▶ PAGE EXTRACT
******************************

使用云服务

    云平台提供强大的硬件和基础设施,用于训练和部署深度学习模型。选择下面的云平台开始使用 PyTorch。


    Using PyTorch with AWS

    To gain the full experience of what PyTorch has to offer, a machine with at least one dedicated NVIDIA GPU is necessary. While it is not always practical to have your own machine with these specifications, there are our cloud based solutions to allow you to test and use PyTorch’s full features.

    AWS provides both:

    • Deep Learning AMIs: dedicated, pre-built machine learning instances, complete with PyTorch
    • Deep Learning Base AMI: bare Linux and Windows instances for you to do a custom install of PyTorch.

    Quick Start on Deep Learning AMI

    If you want to get started with a Linux AWS instance that has PyTorch already installed and that you can login into from the command-line, this step-by-step guide will help you do that.

    1. Sign into your AWS console. If you do not have an AWS account, see the primer below.
    2. Click on Launch a virtual machine.
    3. Select Deep Learning AMI (Ubuntu).

      This gives you an instance with a pre-defined version of PyTorch already installed. If you wanted a bare AWS instance that required PyTorch to be installed, you could choose the Deep Learning Base AMI (Ubuntu), which will have the hardware, but none of the software already available.

    4. Choose a GPU compute p3.2xlarge instance type.

      You can choose any of the available instances to try PyTorch, even the free-tier, but it is recommended for best performance that you get a GPU compute or Compute optimized instance. Other instance options include the Compute Optimized c5-series (e.g., c5.2xlarge) or the General Compute t2-series or t3-series (e.g., t2.2xlarge). It is important to note that if you choose an instance without a GPU, PyTorch will only be running in CPU compute mode, and operations may take much, much longer.

******************************

▶ STORED DATA
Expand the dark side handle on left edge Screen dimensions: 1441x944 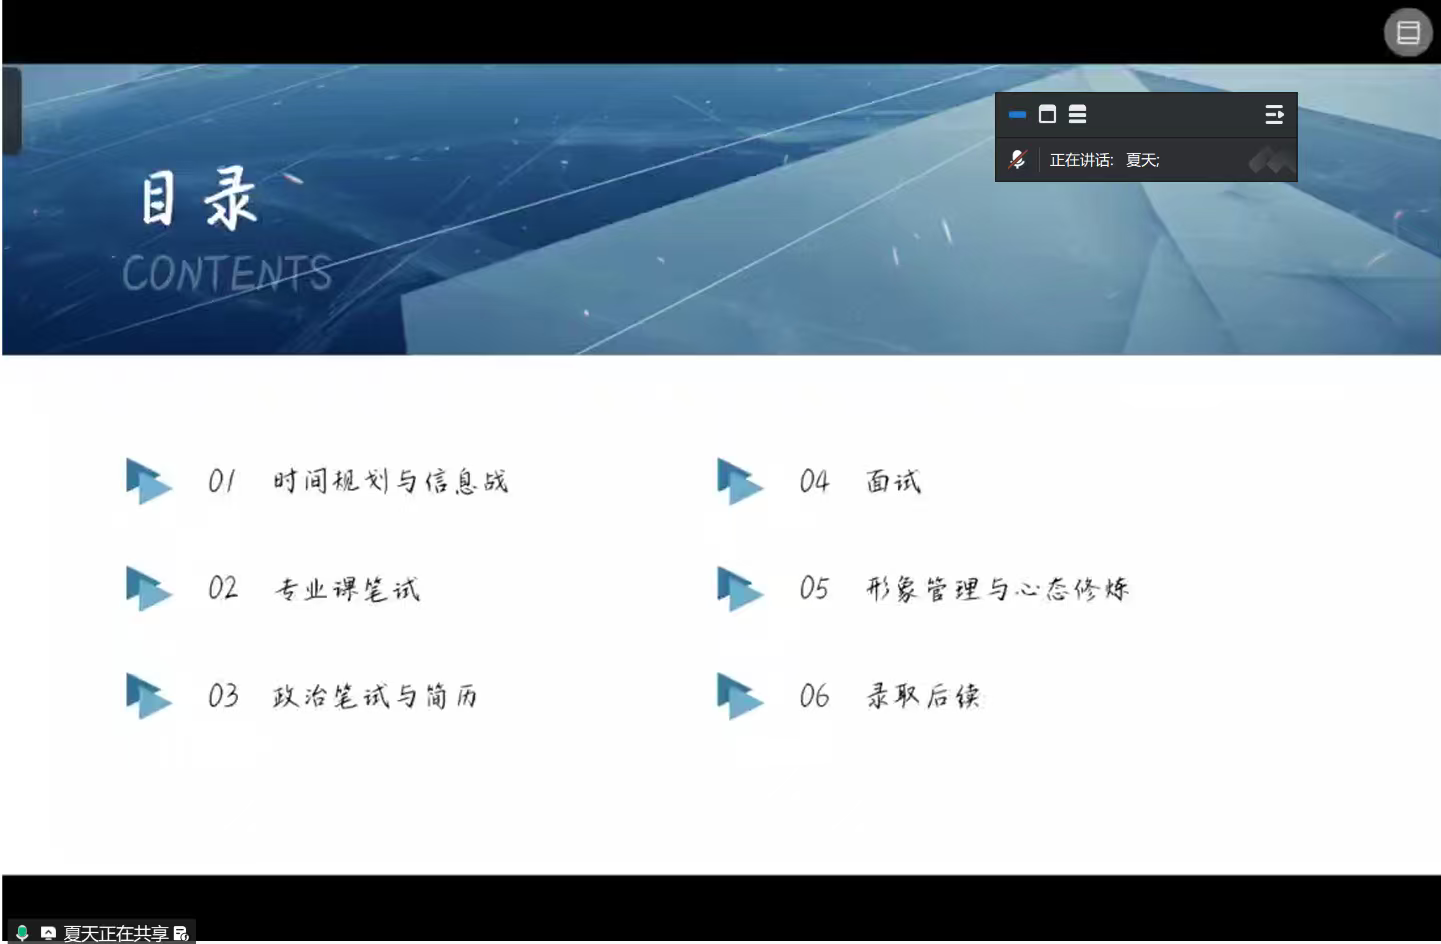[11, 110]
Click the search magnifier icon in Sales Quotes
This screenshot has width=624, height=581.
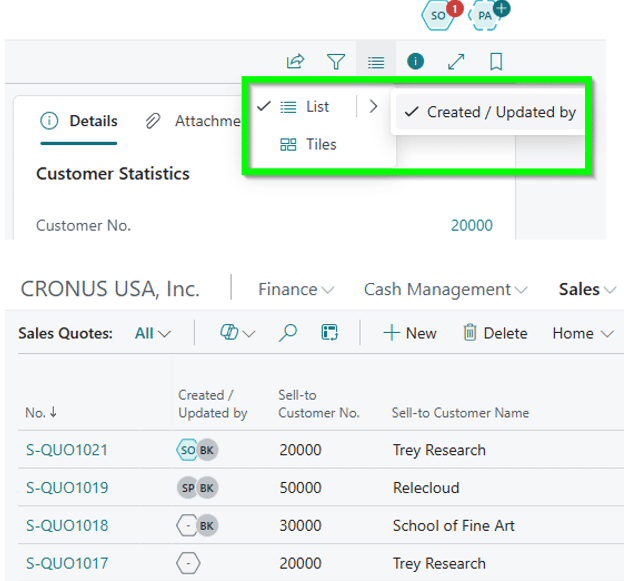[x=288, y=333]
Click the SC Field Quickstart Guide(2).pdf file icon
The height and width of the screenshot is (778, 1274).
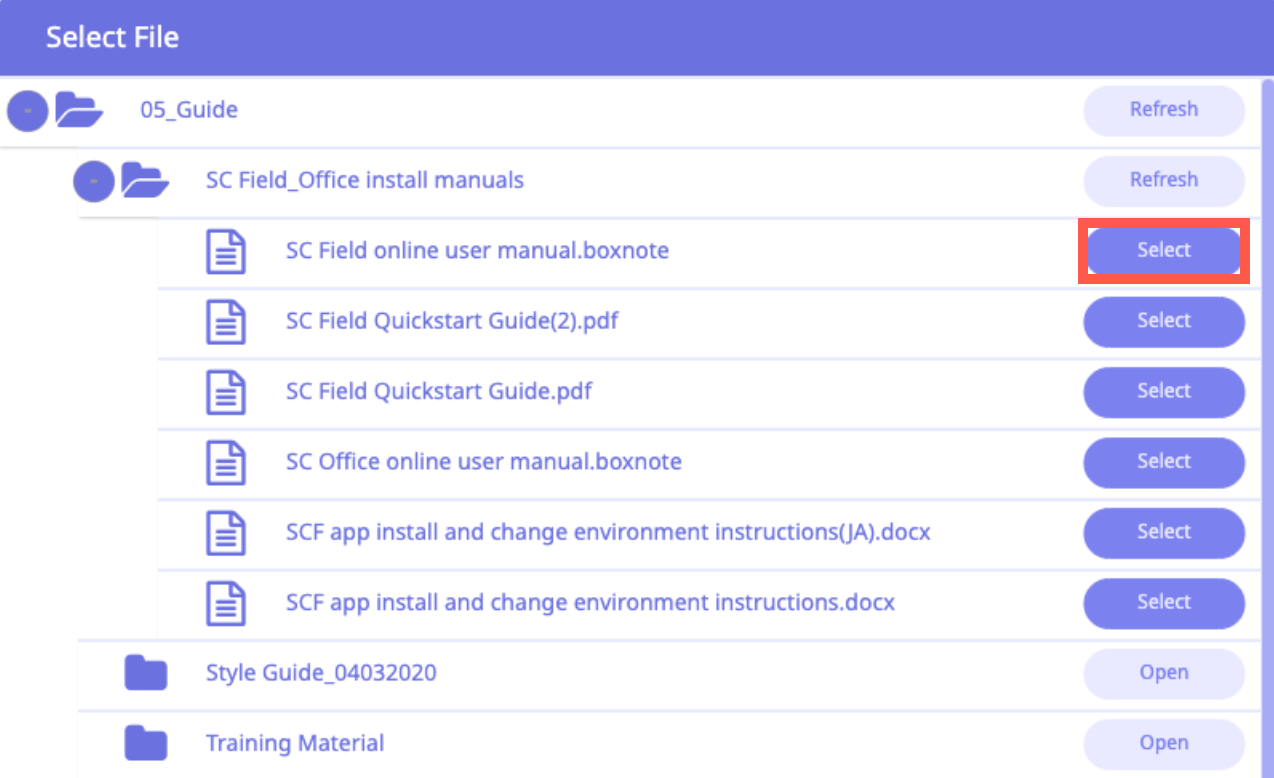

******************************

▶ WORK TO BE COMPLETED
Reproduce the passage of the PyTorch on AWS page from "Quick Start on" to "software already available.". The records were taken from a separate source.

▶ WRITTEN RESPONSE
Quick Start on Deep Learning AMI

    If you want to get started with a Linux AWS instance that has PyTorch already installed and that you can login into from the command-line, this step-by-step guide will help you do that.

    1. Sign into your AWS console. If you do not have an AWS account, see the primer below.
    2. Click on Launch a virtual machine.
    3. Select Deep Learning AMI (Ubuntu).

      This gives you an instance with a pre-defined version of PyTorch already installed. If you wanted a bare AWS instance that required PyTorch to be installed, you could choose the Deep Learning Base AMI (Ubuntu), which will have the hardware, but none of the software already available.